Supplied entries: Begin

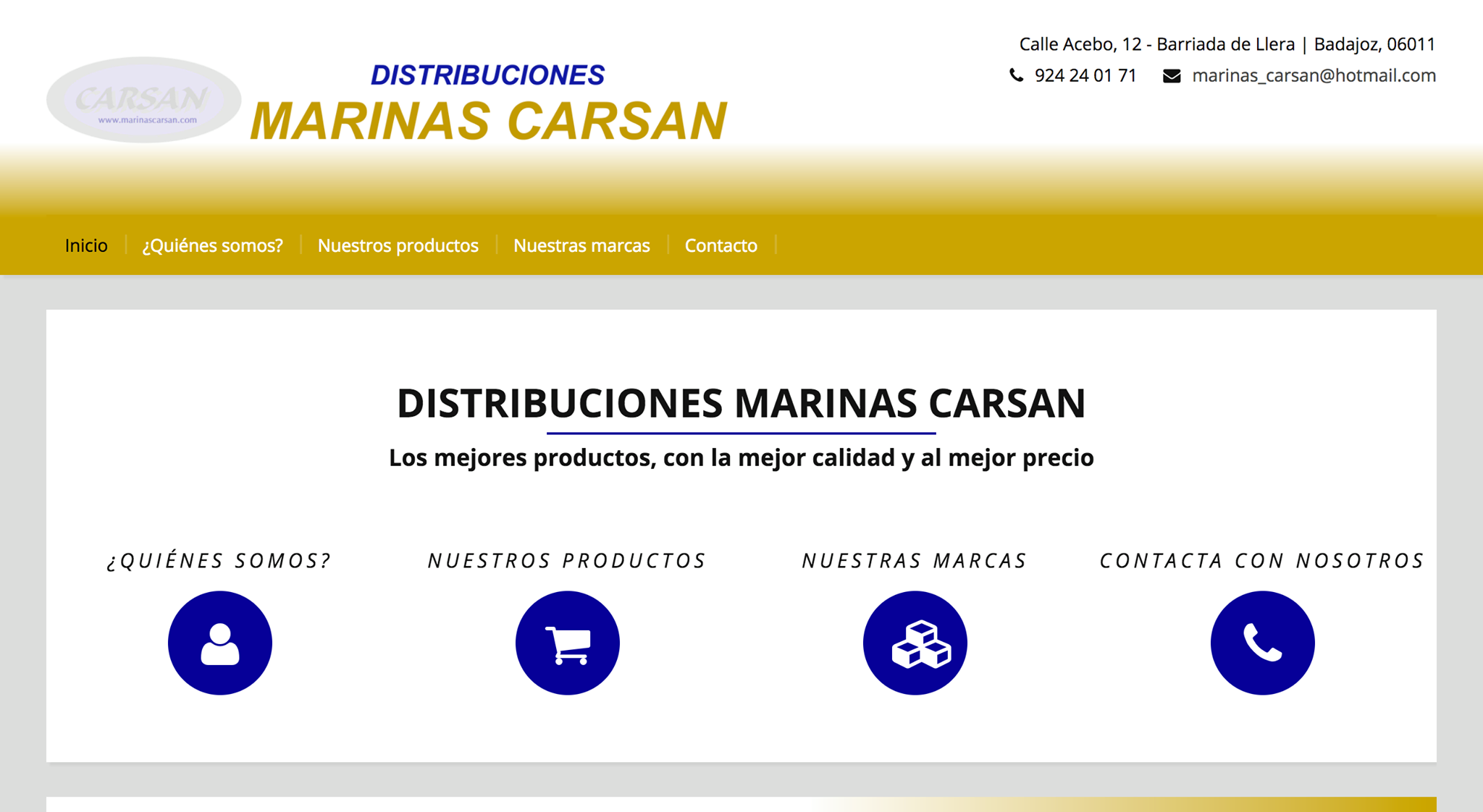Open Nuestras marcas in navigation bar

point(581,245)
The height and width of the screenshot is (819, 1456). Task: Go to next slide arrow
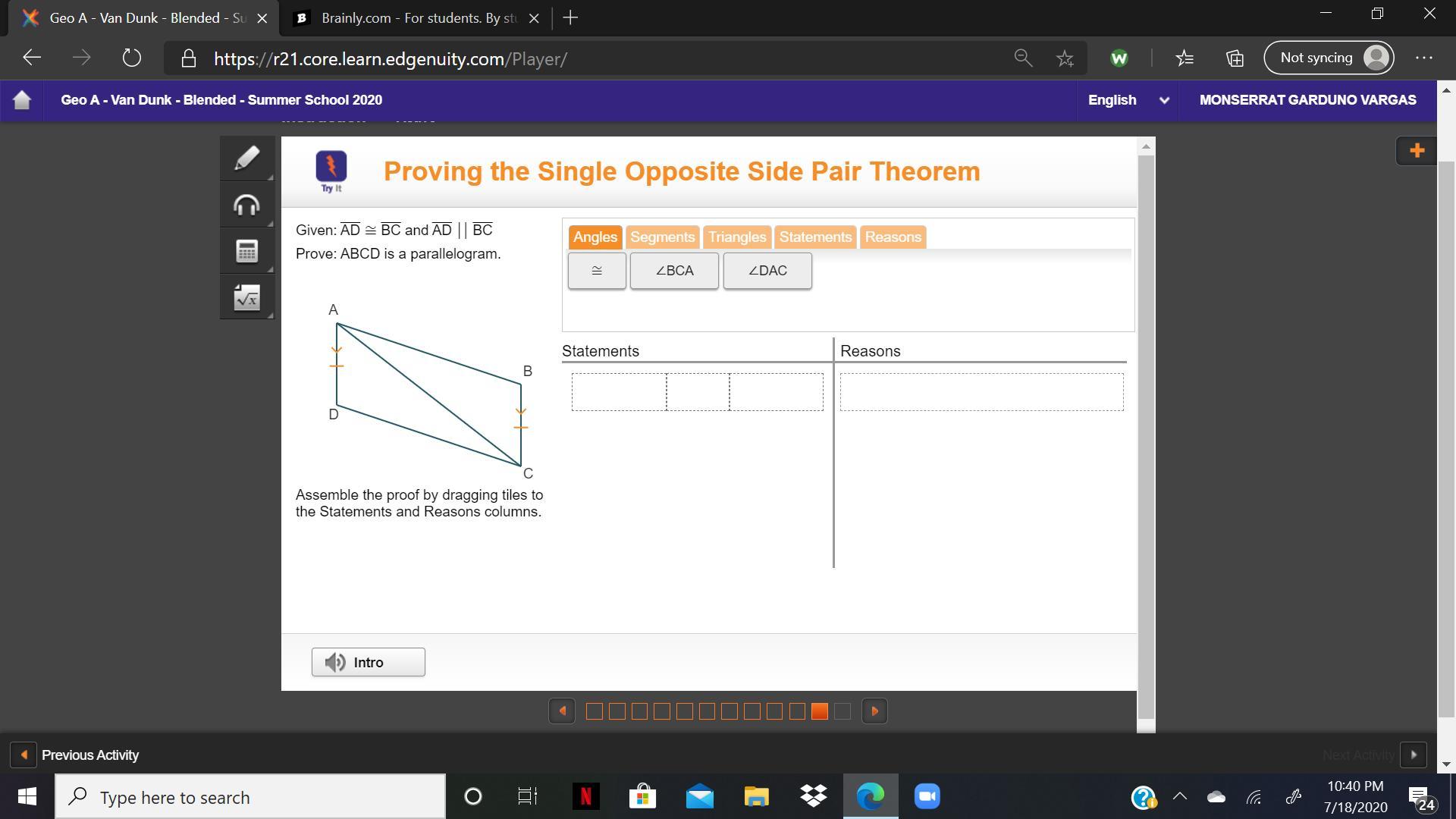[874, 711]
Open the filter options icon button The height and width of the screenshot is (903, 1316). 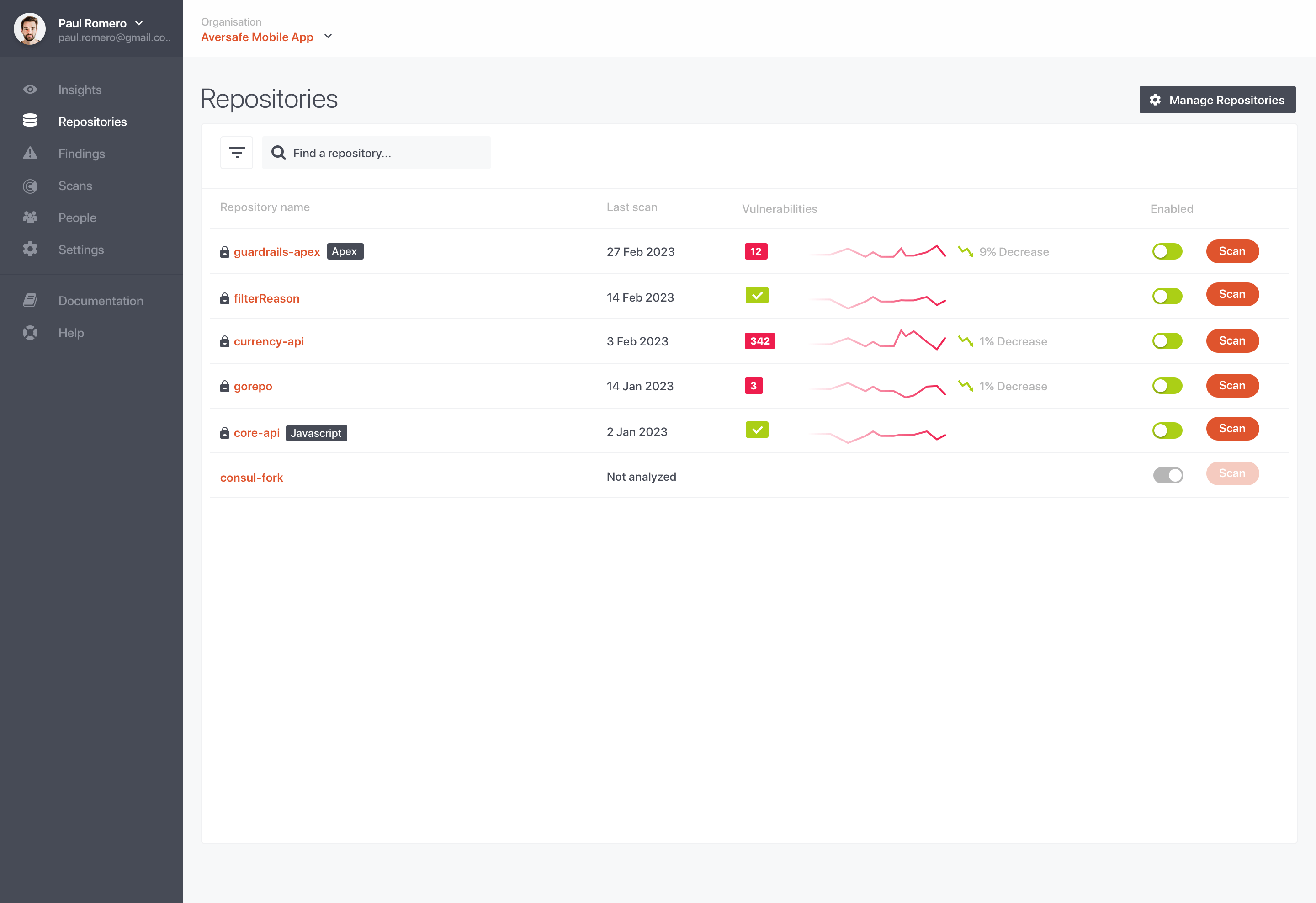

Supplied entries: End

What you are asked to do:
When you come to the line containing "The height and width of the screenshot is (819, 1456)." in the records above, repeat that line and all lines after it exactly, but not the pictures.

The completed task:
The height and width of the screenshot is (819, 1456). Task: Go to next slide arrow
[874, 711]
Open the filter options icon button The height and width of the screenshot is (903, 1316). 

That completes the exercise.